Excerpted from "Freemasonry and the Lynching at Carthage Jail By Mervin B. Hogan. College of Engineering, University of Utah. Salt Lake City, UT 84112. September 1, 1981. mastermason.com/masonicmoroni/Documents/fmlyncarth.htm See: Mervin B. Hogan Papers (Ms 241) University of Utah Marriott Library, Manuscripts Division : "The Mervin B. Hogan Papers (1725-1996) contains professional and personal correspondence; bulletins and organizational material for the Utah Committee on Masonic Education and Instruction; the missionary journal of John Hardie (1967-1968); Hogan’s class notes (1925-1938) from his college education; professional reports and papers (1959-1970) presented at a conference on Masonry; bulletins of the Masonic Service Association of the United States; and articles, speeches, and publications written by Hogan on Mormonism and Masonry. After Hogan (born 1906) received his undergraduate degree in engineering at the University of Utah in 1927, he worked as a design engineer at the Westinghouse Electronic Corporation in Pittsburgh. Then, after obtaining his masters' degree in mechanical engineering in 1929, he moved back to Utah and progressed through the teaching ranks at the University of Utah.
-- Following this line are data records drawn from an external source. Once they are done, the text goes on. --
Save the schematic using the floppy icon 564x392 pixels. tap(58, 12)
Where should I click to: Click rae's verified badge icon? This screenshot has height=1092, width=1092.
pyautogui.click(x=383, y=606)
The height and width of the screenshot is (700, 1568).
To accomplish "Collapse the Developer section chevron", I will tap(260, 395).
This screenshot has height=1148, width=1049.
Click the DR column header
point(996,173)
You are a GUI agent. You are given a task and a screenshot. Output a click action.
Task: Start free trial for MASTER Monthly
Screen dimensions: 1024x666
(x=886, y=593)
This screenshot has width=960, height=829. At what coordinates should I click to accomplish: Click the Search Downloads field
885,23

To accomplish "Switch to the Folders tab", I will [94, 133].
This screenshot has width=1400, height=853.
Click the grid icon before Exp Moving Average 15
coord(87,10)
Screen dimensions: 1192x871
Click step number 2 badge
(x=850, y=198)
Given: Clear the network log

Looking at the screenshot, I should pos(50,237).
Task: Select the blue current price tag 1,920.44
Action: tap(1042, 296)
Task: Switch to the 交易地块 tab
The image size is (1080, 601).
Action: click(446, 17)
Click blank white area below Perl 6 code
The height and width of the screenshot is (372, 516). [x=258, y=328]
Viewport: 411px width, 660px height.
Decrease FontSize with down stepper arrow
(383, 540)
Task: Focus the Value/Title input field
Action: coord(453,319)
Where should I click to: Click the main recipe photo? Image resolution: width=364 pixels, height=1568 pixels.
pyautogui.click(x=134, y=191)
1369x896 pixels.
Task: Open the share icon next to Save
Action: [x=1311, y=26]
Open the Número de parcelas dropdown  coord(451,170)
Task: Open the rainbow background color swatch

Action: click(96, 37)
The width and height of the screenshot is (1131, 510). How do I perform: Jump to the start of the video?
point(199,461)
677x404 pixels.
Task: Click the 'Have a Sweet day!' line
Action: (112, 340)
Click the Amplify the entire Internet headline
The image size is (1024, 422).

He was the Mechanical Engineering department chairman from 1951 to 1956. Through his writings, Hogan became an accepted authority on the relation of Mormonism to Masonry. A subject on which he gave many speeches, wrote two books, several articles, and research papers. An indexed register is available."
Mervin B. Hogan (1906/07/21 - 1998/04/08) received the Philalethes Society Literature Award for 1976, the same year he was elected to the Society of Blue Friars. He later became a Fellow of the Philalethes Society in 1983.